What needs to be done: Copy the listing below line for line, starting at its first line and ending with the line that has "Task: Click the bold 'active and usable' text" in it. Add nothing.

Input data:
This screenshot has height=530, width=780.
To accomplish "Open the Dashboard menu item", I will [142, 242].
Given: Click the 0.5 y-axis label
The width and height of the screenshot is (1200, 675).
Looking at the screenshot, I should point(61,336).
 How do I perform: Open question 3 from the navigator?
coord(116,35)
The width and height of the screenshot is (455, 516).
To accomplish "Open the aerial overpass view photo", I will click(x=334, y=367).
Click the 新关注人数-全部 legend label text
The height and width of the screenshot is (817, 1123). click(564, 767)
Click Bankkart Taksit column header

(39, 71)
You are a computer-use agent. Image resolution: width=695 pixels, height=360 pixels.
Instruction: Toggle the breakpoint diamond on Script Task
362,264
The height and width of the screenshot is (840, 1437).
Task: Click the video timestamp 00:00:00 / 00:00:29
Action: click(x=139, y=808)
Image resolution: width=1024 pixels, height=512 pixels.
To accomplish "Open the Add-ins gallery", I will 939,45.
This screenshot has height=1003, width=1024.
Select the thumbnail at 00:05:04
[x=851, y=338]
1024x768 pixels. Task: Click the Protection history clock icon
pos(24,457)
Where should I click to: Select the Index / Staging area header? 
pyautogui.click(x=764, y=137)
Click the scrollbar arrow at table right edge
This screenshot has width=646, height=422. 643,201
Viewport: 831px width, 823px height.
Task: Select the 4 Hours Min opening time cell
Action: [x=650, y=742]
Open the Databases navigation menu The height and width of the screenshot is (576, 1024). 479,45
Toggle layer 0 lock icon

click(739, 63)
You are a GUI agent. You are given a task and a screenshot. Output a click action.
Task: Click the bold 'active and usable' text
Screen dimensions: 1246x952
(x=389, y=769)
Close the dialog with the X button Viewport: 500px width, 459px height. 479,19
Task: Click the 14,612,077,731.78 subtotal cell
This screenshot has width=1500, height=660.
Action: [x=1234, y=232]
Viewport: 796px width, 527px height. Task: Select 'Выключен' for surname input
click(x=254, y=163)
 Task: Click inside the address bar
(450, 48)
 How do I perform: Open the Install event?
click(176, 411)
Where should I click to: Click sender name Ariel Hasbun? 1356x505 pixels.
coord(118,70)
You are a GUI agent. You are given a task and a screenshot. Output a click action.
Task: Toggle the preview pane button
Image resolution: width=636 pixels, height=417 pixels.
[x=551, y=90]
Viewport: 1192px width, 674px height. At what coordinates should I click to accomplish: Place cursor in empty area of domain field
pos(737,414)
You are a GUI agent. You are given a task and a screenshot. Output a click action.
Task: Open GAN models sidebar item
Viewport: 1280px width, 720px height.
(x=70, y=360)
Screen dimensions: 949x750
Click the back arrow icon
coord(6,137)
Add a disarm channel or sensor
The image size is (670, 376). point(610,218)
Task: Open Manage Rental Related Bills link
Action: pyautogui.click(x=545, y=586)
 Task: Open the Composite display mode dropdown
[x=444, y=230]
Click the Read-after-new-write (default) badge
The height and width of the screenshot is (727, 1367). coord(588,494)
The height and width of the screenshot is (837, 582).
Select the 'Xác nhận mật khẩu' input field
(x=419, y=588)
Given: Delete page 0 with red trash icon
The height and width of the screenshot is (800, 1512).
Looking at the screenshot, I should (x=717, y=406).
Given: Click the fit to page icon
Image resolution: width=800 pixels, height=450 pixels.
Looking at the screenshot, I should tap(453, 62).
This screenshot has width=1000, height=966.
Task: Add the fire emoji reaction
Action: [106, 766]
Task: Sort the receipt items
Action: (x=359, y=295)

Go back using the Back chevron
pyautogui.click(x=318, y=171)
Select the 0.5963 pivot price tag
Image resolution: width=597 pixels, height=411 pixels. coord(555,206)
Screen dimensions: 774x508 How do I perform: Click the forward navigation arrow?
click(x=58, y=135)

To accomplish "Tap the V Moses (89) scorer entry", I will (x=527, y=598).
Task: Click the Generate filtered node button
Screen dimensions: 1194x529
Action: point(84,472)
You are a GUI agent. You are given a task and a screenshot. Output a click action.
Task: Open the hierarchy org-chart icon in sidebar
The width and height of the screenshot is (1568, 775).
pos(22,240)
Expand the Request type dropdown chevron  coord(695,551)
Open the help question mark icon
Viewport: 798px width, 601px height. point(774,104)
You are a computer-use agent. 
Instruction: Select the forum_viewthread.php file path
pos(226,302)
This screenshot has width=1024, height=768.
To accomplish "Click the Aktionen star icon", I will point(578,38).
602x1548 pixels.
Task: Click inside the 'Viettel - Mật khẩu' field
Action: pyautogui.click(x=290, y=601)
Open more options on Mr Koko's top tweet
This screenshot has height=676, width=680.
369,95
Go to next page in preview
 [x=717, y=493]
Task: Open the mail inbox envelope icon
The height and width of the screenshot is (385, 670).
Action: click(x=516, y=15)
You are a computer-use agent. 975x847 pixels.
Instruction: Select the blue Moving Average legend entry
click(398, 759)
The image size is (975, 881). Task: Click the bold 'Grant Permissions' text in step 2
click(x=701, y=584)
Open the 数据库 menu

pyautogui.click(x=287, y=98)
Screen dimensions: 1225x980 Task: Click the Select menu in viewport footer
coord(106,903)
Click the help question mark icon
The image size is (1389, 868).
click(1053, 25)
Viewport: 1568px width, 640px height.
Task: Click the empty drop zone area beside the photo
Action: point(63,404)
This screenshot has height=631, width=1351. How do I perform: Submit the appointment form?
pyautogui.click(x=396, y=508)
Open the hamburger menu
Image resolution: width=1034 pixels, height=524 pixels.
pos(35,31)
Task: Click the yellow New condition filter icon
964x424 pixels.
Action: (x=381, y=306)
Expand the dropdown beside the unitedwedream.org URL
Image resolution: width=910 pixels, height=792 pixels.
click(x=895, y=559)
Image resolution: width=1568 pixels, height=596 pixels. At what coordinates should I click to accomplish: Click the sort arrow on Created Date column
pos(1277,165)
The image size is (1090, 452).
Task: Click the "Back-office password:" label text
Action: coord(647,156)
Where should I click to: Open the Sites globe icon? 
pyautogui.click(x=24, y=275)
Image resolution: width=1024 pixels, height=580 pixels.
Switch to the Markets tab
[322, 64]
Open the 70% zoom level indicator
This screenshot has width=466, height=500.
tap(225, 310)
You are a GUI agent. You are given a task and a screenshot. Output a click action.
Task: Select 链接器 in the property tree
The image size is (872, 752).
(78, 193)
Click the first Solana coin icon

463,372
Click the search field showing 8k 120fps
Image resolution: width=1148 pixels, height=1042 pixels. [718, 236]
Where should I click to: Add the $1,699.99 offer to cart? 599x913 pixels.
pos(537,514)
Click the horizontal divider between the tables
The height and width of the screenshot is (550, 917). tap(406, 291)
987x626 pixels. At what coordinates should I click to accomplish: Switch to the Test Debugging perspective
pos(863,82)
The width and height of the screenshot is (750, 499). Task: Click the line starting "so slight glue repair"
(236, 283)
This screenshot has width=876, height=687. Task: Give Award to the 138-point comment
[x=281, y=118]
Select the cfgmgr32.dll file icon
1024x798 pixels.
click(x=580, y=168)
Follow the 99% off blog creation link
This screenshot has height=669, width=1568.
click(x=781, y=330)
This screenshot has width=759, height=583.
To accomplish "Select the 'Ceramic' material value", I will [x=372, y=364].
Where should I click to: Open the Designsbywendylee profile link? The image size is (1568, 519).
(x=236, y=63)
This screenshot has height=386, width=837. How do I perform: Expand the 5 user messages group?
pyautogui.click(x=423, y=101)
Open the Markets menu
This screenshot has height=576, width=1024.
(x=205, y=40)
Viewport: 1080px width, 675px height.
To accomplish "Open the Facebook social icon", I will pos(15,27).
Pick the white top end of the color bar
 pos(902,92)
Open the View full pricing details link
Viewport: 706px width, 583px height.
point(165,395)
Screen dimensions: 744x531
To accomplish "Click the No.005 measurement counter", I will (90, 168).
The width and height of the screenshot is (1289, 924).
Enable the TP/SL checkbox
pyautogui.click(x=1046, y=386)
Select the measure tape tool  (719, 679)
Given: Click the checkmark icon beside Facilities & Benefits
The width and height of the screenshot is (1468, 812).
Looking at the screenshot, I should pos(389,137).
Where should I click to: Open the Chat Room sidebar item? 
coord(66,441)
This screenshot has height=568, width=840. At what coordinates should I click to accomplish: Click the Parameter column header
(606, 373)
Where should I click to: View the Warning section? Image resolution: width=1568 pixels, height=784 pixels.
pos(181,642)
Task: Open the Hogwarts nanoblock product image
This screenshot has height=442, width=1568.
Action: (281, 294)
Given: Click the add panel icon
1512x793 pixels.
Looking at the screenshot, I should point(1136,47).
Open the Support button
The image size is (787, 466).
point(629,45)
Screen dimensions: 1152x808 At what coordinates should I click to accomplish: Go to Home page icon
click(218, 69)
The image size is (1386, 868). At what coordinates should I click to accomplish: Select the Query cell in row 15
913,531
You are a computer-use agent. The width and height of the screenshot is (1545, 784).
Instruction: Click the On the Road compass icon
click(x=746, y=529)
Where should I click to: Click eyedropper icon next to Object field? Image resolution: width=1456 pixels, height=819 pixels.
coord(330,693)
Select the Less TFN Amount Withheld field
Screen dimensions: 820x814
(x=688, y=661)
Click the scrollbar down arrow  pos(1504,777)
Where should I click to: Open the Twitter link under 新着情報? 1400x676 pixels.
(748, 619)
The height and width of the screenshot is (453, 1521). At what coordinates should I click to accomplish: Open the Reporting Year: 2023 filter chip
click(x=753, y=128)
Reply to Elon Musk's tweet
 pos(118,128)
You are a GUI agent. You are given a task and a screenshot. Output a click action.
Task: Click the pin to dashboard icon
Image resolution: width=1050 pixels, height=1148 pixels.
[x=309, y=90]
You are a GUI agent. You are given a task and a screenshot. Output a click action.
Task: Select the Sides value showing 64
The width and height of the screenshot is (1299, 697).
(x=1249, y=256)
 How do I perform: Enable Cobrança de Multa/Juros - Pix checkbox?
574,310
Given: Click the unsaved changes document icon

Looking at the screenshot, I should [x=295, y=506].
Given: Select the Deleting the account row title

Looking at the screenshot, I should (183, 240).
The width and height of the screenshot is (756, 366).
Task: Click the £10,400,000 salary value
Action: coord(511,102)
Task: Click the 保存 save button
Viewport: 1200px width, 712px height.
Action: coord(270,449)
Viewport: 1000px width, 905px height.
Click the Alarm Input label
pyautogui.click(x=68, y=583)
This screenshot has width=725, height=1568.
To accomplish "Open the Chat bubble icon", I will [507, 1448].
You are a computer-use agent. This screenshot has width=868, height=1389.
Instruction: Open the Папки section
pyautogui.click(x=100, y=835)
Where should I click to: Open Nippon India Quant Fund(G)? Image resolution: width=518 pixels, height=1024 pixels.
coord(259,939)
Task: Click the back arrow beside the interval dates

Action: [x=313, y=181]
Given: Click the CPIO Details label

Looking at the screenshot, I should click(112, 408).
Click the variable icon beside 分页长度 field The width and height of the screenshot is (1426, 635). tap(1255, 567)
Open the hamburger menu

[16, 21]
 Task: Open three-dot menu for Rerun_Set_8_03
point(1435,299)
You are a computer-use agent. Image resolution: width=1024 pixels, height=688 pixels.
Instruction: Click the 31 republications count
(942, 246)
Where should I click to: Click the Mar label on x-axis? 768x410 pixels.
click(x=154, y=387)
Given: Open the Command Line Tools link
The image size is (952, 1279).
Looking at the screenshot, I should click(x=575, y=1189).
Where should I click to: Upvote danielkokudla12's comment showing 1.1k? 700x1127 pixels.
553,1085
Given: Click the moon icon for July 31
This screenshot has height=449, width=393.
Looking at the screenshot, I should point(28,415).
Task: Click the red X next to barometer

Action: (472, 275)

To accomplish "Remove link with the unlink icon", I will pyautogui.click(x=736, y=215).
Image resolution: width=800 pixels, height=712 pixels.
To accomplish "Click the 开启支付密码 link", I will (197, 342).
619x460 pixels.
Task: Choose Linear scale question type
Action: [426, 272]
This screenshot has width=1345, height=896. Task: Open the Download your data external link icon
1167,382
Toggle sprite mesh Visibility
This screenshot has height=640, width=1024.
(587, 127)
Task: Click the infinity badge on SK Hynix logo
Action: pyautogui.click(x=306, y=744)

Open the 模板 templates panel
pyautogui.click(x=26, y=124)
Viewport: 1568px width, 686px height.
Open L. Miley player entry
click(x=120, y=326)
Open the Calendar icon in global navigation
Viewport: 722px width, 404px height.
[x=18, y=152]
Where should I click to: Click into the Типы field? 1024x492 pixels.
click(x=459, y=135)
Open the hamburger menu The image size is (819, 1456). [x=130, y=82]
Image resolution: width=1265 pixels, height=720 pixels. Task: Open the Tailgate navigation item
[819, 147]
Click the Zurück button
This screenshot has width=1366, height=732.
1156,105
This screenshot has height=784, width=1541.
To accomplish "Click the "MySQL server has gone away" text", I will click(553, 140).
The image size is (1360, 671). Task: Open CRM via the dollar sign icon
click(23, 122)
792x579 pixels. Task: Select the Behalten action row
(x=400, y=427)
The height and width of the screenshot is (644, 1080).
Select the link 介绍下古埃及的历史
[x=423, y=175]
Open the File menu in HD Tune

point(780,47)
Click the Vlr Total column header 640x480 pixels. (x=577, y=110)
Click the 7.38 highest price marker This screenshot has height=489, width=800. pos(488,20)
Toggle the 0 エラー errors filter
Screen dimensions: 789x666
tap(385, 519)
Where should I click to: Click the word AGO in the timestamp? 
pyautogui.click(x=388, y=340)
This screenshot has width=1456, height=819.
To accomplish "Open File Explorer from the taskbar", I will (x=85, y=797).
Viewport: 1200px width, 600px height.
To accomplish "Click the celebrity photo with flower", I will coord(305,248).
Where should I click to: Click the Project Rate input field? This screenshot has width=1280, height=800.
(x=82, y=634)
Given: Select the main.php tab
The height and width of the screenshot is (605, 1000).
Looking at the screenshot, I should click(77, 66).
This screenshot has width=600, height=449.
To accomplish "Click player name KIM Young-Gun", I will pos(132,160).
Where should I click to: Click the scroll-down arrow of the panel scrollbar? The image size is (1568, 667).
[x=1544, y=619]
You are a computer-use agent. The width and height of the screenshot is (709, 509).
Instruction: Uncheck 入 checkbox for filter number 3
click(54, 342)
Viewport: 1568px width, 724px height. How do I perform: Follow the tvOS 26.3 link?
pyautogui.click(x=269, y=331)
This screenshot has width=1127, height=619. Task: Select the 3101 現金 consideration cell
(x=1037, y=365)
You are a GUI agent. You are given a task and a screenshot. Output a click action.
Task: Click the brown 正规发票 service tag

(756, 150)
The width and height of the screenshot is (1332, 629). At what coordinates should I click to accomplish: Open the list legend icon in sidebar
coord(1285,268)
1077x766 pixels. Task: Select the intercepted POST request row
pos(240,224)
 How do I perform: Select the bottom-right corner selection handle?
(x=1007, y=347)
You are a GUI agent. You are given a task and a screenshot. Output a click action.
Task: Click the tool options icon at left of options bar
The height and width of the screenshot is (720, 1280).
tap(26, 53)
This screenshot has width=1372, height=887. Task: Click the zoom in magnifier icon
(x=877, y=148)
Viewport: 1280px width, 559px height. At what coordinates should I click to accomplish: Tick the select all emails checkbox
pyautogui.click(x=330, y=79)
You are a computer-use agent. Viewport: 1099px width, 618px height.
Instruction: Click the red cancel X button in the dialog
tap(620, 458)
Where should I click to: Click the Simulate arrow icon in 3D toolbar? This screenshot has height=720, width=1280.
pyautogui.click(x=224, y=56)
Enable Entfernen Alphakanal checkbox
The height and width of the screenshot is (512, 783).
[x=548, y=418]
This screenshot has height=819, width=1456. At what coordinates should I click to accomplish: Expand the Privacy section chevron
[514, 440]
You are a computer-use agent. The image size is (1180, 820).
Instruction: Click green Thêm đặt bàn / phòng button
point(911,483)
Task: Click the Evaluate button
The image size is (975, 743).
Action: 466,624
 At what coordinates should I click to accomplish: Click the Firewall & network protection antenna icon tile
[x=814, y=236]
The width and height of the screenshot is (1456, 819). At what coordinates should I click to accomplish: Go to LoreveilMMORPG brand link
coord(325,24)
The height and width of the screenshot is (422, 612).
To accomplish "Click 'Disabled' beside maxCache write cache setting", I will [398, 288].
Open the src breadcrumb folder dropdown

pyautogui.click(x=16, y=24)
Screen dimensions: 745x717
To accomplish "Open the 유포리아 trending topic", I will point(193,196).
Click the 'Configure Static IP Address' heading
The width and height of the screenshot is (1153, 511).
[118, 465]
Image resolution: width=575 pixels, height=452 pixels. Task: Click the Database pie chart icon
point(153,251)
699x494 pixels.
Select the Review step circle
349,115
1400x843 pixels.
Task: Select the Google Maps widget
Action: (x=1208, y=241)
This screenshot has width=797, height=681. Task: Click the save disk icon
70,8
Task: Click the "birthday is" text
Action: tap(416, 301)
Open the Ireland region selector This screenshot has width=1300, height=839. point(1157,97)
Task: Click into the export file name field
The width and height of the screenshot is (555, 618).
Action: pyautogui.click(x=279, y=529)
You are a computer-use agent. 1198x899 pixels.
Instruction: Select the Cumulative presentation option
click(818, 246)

Task result:
This screenshot has height=530, width=780.
To accomplish "Open the Dashboard menu item", I will [142, 242].
Given: Click the 0.5 y-axis label
The width and height of the screenshot is (1200, 675).
Looking at the screenshot, I should point(61,336).
 How do I perform: Open question 3 from the navigator?
coord(116,35)
The width and height of the screenshot is (455, 516).
To accomplish "Open the aerial overpass view photo", I will click(x=334, y=367).
Click the 新关注人数-全部 legend label text
The height and width of the screenshot is (817, 1123). click(564, 767)
Click Bankkart Taksit column header

(39, 71)
You are a computer-use agent. Image resolution: width=695 pixels, height=360 pixels.
Instruction: Toggle the breakpoint diamond on Script Task
362,264
The height and width of the screenshot is (840, 1437).
Task: Click the video timestamp 00:00:00 / 00:00:29
Action: click(x=139, y=808)
Image resolution: width=1024 pixels, height=512 pixels.
To accomplish "Open the Add-ins gallery", I will 939,45.
This screenshot has height=1003, width=1024.
Select the thumbnail at 00:05:04
[x=851, y=338]
1024x768 pixels. Task: Click the Protection history clock icon
pos(24,457)
Where should I click to: Select the Index / Staging area header? 
pyautogui.click(x=764, y=137)
Click the scrollbar arrow at table right edge
This screenshot has width=646, height=422. 643,201
Viewport: 831px width, 823px height.
Task: Select the 4 Hours Min opening time cell
Action: [x=650, y=742]
Open the Databases navigation menu The height and width of the screenshot is (576, 1024). 479,45
Toggle layer 0 lock icon

click(739, 63)
You are a GUI agent. You are given a task and a screenshot. Output a click action.
Task: Click the bold 'active and usable' text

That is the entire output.